The poor sounds was before you did anything?, then you assumed it was ecaps and went to town, but to no success, yeah it goes that way some times.
The sound is poor on both channels? if so if could be something that is common to both channels, it could even be the speaker protector relay contacts are shot, sometimes it is method of isolation or substitution. You could do a quick test and temp short out the speaker relay contacts to eliminate that part, but make sure you remove the shorted relay contacts after the quick test.
I am not sure if even having a scope will find this fault. have to figure out where in the signal path the signal looses its fidelity, start from inputs and go through to o/p's, there are a number of quad bi-lateral switches that could be an issue. I see STK modules?
TR401,402 muting bjts can cause issues too and the list goes on ...
It is a red LED display? it certainly is not the problem.
 
On the very first power up, not connected to anything, the unit kept rapidly clicking atleast 5+ times (believe this was the relay). It stopped clicking and remained on. I attached phone + y splitter rca to aux and noticed poor performance of audio similar to current situation. Did research and kept seeing capacitor replacement being recommended. I now know that it is often best to troubleshoot prior to recap but I believe I bought all of the proper supplies and used proper technique to rule out causing any further problems; of course I could be wrong though.

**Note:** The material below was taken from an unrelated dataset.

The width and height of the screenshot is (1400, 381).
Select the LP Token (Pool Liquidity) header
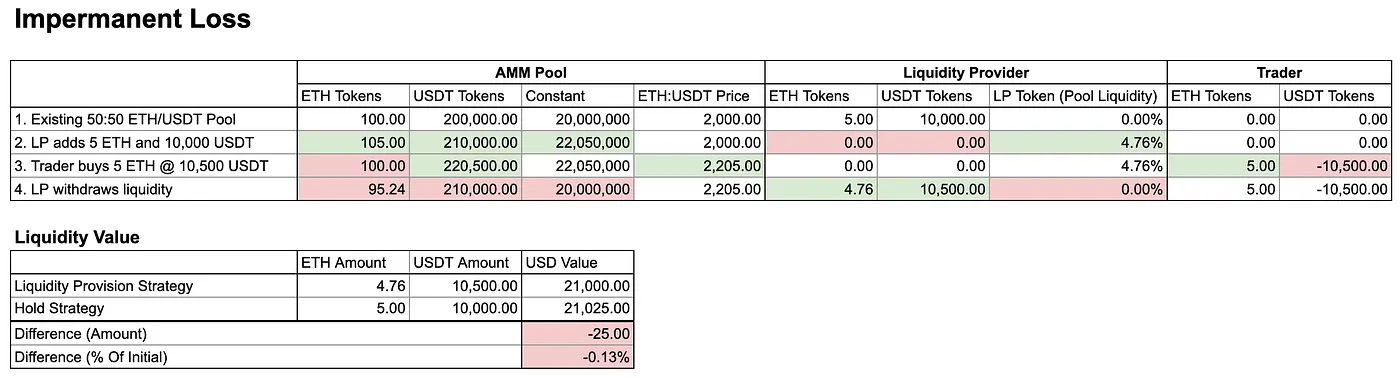[1078, 96]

I'm kind of glad the ecaps didnt completely solve the problem because i'm now addicted to this.

Thanks for the lead, I will look up how to short the relay, I seen a post awhile back where someone soldered a wire across the points -- will investigate.

Will also read through schematic and check into the different things you mentioned and update.

Yes it uses STK, a variety that has a "Y" suffix to the model. I read in one post that the non "Y" models of the stk do not work and "oscillate", unknown. I believe the STK failure symptom is complete loss of a channel and not distortion?

The balance does need to be turned far left to have equal level on each speaker.

If your question regarding if it is a red LED display: yes the unit uses LED for the tone control display. Here is a short vid shot for documenting the BAL issue; shows the display.

Thanks again for the leads, will report back
 
I believe the STK failure symptom is complete loss of a channel and not distortion?
Urban legend. A bad STK can fail any number of ways. Distorted output,no output, trigger protect relay. etc.
 
On the very first power up, not connected to anything, the unit kept rapidly clicking at least 5+ times (believe this was the relay). It stopped clicking and remained o
This is a clue, need to determine what is causing this, because it is not normal, thinking ... without looking at the schematic, i think the protection ckt is a not an IC based design.
1) relay not getting the proper coil drive at start up
2) something causing the protection ckt to act this way. the ckt itself or it is detecting something fishy going on in the amp.